§ **Exercise brief**
Search the data below for the line containing "Open the .info domain extension dropdown", then please set down that line and all remaining ones exactly as written.

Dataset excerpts
━━━

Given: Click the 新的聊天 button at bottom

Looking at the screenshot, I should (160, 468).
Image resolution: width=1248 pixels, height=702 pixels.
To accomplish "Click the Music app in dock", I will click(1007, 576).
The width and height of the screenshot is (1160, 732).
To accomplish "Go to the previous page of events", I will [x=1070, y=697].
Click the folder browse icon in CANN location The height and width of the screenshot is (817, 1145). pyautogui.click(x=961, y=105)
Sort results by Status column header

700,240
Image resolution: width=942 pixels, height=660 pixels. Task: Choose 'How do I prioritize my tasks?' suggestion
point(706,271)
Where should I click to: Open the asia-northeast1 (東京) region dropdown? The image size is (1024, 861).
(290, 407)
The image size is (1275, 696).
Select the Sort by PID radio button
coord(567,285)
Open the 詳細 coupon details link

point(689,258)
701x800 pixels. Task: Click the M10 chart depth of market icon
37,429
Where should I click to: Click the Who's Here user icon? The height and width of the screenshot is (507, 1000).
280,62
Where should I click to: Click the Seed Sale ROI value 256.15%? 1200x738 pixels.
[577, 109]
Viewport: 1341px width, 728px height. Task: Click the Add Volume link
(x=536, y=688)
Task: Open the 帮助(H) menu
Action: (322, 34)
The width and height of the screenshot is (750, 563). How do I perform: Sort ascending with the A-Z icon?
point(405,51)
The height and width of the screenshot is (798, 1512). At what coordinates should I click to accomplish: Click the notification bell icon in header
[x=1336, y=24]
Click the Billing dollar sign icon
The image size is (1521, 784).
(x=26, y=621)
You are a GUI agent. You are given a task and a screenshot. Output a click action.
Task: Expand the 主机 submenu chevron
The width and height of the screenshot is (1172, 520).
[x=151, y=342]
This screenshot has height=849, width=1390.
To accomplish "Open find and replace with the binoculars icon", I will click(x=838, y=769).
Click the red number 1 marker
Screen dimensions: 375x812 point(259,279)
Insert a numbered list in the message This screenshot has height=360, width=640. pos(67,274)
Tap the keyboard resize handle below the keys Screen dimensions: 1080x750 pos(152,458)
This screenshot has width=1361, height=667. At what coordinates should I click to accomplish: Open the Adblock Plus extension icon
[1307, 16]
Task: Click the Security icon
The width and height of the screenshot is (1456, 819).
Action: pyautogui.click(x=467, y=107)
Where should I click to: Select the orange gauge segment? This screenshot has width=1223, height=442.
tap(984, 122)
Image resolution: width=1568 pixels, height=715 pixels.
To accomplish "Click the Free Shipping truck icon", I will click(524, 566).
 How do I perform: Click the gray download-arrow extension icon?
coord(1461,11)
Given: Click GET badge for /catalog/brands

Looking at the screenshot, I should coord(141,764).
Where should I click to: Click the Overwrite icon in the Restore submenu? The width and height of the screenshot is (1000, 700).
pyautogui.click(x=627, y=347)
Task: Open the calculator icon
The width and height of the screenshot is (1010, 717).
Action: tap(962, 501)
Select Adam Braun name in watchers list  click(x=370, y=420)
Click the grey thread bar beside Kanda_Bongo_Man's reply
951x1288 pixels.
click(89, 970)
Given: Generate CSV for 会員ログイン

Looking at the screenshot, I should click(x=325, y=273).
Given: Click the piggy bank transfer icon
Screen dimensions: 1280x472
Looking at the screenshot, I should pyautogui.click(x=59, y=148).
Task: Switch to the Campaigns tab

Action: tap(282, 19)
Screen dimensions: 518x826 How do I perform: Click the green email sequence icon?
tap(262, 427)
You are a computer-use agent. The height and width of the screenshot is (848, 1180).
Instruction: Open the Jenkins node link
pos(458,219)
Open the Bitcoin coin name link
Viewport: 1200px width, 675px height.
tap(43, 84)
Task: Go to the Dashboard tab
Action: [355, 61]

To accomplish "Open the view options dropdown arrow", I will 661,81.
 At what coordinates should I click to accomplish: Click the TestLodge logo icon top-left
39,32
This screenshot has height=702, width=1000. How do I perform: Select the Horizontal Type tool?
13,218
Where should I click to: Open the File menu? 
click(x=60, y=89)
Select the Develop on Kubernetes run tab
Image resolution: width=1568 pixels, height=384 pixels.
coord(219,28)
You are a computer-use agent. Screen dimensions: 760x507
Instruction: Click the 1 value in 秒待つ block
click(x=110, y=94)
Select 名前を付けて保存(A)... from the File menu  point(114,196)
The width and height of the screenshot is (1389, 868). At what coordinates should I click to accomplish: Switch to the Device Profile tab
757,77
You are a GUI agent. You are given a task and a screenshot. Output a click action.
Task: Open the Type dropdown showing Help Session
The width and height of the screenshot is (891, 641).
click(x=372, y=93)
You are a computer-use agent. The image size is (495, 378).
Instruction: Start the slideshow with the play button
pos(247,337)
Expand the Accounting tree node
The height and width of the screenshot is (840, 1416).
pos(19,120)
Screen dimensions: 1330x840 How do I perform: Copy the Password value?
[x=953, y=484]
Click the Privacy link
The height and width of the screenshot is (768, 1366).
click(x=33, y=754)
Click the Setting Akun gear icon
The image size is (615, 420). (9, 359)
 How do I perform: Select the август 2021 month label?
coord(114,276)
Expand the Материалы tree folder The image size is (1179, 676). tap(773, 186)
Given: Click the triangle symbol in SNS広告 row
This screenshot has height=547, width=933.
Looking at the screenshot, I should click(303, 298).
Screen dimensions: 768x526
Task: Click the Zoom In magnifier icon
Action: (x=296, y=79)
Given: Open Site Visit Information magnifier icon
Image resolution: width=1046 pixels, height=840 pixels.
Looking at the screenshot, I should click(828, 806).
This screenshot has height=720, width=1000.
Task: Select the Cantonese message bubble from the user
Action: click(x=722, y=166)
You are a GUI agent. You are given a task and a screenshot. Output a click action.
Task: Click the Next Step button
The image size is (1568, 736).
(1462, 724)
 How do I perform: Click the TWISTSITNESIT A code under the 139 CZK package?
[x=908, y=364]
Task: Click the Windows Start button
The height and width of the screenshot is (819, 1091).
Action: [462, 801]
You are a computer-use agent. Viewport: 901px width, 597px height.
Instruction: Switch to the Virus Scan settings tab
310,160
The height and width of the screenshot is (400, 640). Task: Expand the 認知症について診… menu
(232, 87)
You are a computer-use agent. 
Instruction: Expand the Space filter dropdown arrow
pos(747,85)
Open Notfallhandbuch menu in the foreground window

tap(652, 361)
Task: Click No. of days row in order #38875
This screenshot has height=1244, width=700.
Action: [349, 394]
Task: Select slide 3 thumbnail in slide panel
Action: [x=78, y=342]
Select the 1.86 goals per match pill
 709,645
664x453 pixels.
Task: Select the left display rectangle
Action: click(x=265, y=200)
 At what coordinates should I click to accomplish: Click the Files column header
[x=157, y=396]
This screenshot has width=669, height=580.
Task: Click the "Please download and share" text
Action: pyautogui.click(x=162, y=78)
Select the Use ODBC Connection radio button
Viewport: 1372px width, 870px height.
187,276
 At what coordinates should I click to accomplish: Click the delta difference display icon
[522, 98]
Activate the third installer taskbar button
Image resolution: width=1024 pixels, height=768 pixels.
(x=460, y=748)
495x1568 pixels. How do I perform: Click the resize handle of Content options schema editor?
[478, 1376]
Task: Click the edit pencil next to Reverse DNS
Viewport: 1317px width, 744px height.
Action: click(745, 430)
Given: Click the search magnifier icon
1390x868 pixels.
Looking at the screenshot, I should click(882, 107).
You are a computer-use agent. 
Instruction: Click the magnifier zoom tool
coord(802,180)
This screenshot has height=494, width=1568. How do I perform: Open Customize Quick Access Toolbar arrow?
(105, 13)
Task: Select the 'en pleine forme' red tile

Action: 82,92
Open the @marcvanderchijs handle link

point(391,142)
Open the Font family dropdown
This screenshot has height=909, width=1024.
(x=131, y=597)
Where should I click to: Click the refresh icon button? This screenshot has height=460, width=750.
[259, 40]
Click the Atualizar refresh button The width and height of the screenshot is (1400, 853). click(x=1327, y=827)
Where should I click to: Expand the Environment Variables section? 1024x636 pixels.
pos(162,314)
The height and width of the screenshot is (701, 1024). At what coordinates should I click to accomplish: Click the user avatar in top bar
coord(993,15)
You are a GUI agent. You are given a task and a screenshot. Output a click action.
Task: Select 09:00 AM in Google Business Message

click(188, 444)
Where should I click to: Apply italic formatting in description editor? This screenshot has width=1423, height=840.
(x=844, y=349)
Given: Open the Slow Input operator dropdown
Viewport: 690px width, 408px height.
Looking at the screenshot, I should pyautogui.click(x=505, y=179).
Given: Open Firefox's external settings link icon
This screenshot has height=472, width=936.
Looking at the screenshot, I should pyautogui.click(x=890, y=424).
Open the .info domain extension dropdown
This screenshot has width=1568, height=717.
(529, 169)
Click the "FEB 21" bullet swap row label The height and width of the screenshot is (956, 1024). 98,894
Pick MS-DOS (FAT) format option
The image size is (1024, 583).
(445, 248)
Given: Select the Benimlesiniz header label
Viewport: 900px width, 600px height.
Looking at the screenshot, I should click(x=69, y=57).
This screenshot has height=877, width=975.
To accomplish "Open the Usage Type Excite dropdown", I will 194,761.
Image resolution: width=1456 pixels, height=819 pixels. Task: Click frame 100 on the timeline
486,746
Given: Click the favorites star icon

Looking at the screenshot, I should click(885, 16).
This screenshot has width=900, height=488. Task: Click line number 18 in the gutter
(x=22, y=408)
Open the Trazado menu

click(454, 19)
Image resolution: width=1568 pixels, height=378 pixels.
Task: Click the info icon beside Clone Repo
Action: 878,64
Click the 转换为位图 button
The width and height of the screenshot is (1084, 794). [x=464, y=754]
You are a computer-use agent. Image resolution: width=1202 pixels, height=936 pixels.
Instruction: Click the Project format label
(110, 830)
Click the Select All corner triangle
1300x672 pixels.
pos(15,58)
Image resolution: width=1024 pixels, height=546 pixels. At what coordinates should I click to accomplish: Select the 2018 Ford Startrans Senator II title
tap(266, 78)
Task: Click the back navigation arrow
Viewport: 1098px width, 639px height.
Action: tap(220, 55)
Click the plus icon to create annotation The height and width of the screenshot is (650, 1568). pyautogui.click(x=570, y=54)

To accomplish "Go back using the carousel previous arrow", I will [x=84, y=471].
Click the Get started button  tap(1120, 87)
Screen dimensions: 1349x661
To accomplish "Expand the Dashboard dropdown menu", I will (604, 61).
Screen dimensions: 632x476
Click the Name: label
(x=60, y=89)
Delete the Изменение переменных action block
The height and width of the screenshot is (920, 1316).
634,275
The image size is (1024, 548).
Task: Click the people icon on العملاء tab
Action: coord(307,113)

━━━

§ **Answer to the problem**
Open the .info domain extension dropdown
This screenshot has width=1568, height=717.
(529, 169)
Click the "FEB 21" bullet swap row label The height and width of the screenshot is (956, 1024). 98,894
Pick MS-DOS (FAT) format option
The image size is (1024, 583).
(445, 248)
Given: Select the Benimlesiniz header label
Viewport: 900px width, 600px height.
Looking at the screenshot, I should click(x=69, y=57).
This screenshot has height=877, width=975.
To accomplish "Open the Usage Type Excite dropdown", I will 194,761.
Image resolution: width=1456 pixels, height=819 pixels. Task: Click frame 100 on the timeline
486,746
Given: Click the favorites star icon

Looking at the screenshot, I should click(885, 16).
This screenshot has width=900, height=488. Task: Click line number 18 in the gutter
(x=22, y=408)
Open the Trazado menu

click(454, 19)
Image resolution: width=1568 pixels, height=378 pixels.
Task: Click the info icon beside Clone Repo
Action: 878,64
Click the 转换为位图 button
The width and height of the screenshot is (1084, 794). [x=464, y=754]
You are a computer-use agent. Image resolution: width=1202 pixels, height=936 pixels.
Instruction: Click the Project format label
(110, 830)
Click the Select All corner triangle
1300x672 pixels.
pos(15,58)
Image resolution: width=1024 pixels, height=546 pixels. At what coordinates should I click to accomplish: Select the 2018 Ford Startrans Senator II title
tap(266, 78)
Task: Click the back navigation arrow
Viewport: 1098px width, 639px height.
Action: tap(220, 55)
Click the plus icon to create annotation The height and width of the screenshot is (650, 1568). pyautogui.click(x=570, y=54)

To accomplish "Go back using the carousel previous arrow", I will [x=84, y=471].
Click the Get started button  tap(1120, 87)
Screen dimensions: 1349x661
To accomplish "Expand the Dashboard dropdown menu", I will (604, 61).
Screen dimensions: 632x476
Click the Name: label
(x=60, y=89)
Delete the Изменение переменных action block
The height and width of the screenshot is (920, 1316).
634,275
The image size is (1024, 548).
Task: Click the people icon on العملاء tab
Action: coord(307,113)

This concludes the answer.